Однако Ирина не исчезла бесследно, как Владимир (а также Вера) мог бы надеяться. От этого романа полностью оправиться она так и не смогла; Набоков оставался самой большой любовью в ее жизни [63]. Ирина предсказывала, что Набоков при первом же удобном случае снова изменит жене, и постоянно оспаривала утверждение, что его брак безупречен. В последующие сорок лет она в своих стихах воспевала их несчастную любовь; и все время, как и Вера, хранила в тетради множество вырезок со стихами Набокова. В шестидесятые годы Ирина написала скандально откровенный рассказ «Туннель» о своих отношениях с Набоковым и встречах в Канне. В нем весьма вольно приводились цитаты из писем Набокова 1937 года; эпиграф частично был заимствован из поэзии Сирина. Любовники с самого начала знают, что их роман обречен; герой считает свою страсть «крушением всей жизни». Он просит возлюбленную потерпеть, пока он пытается разорвать свой брак, чего, отправившись из Парижа на Ривьеру, он уже сделать не способен. Между тем его любимая боготворит вмятинку от его головы на своей подушке, окурок, оставленный им в пепельнице. «Мало-помалу что-то чужое, незнакомое стало проникать в его письма» — они приходят все реже и реже. На пляже героиня заговаривает с любовником, пришедшим туда с маленькой дочкой. Он назначает ей свидание в тот же день, позже, в городском саду. Когда они днем бредут по дороге к порту, любовник признается, что любит ее, но не в силах заставить себя хлопнуть дверью и отказаться от всего прочего в жизни. Он умоляет любимую потерпеть, однако не берет на себя никаких обязательств; они повидаются как-нибудь позже, осенью. Ночью героиня бредет мимо его дома, ей хочется зайти, сказать, что она имеет право на счастье. Женская тень останавливает ее. Перед железнодорожным туннелем героиня бросается под поезд.

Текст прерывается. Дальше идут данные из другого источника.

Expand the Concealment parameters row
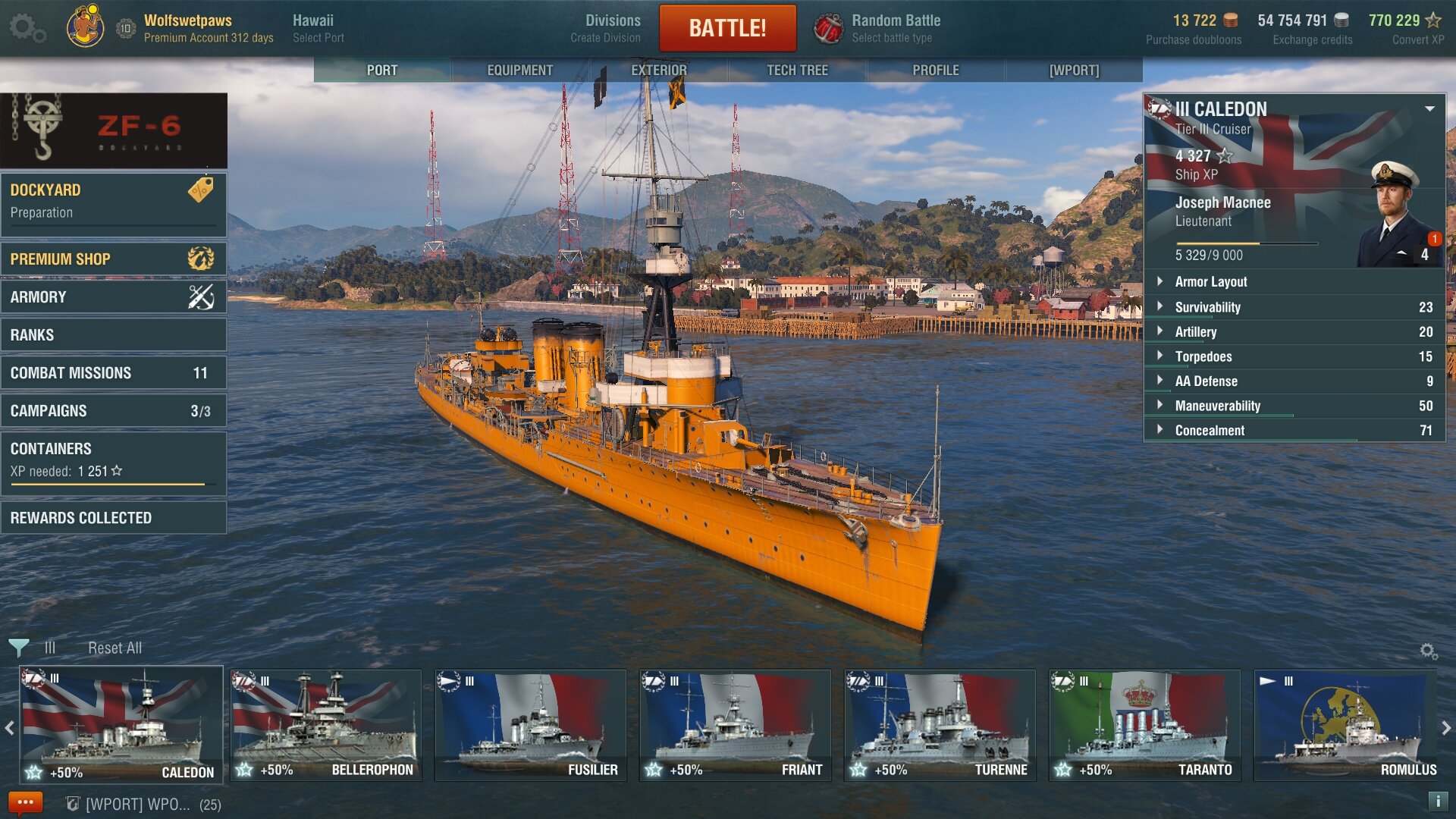The height and width of the screenshot is (819, 1456). click(1209, 430)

«Туннель» — не единственное литературное свидетельство этой драмы. Всю оставшуюся часть 1937 года Набоков трудится над третьей и пятой главами романа «Дар» — произведения, названного одой верности. Этот рассказ о художнике в молодости читается как благодарственный гимн женщине, которая буквально во всем напоминает Веру. В творчестве Набокова Зина, скорее всего, единственный самый привлекательный женский образ; даже Вера, постоянно дистанцировавшаяся от Зины, отмечала чистоту и нравственную силу этой героини [64]. Пожалуй, Владимир прекрасно отдает себе отчет, какая пропасть отделяет жизненность его вымысла от вымышленности его собственной жизни. В июне он говорит Ирине, что написал дурацкое сочинение про верность. Позже Владимир упоминает, что заканчивает главу, но заверяет возлюбленную, что не ту, которая про Зину, а ту, где описываются труды героя над биографией. Вера сражалась с той, которая представляла собой угрозу, с чисто реальной женщиной из плоти и крови, Ирине же досталось более тяжкое соревнование с соперницей, которая частично была литературного происхождения.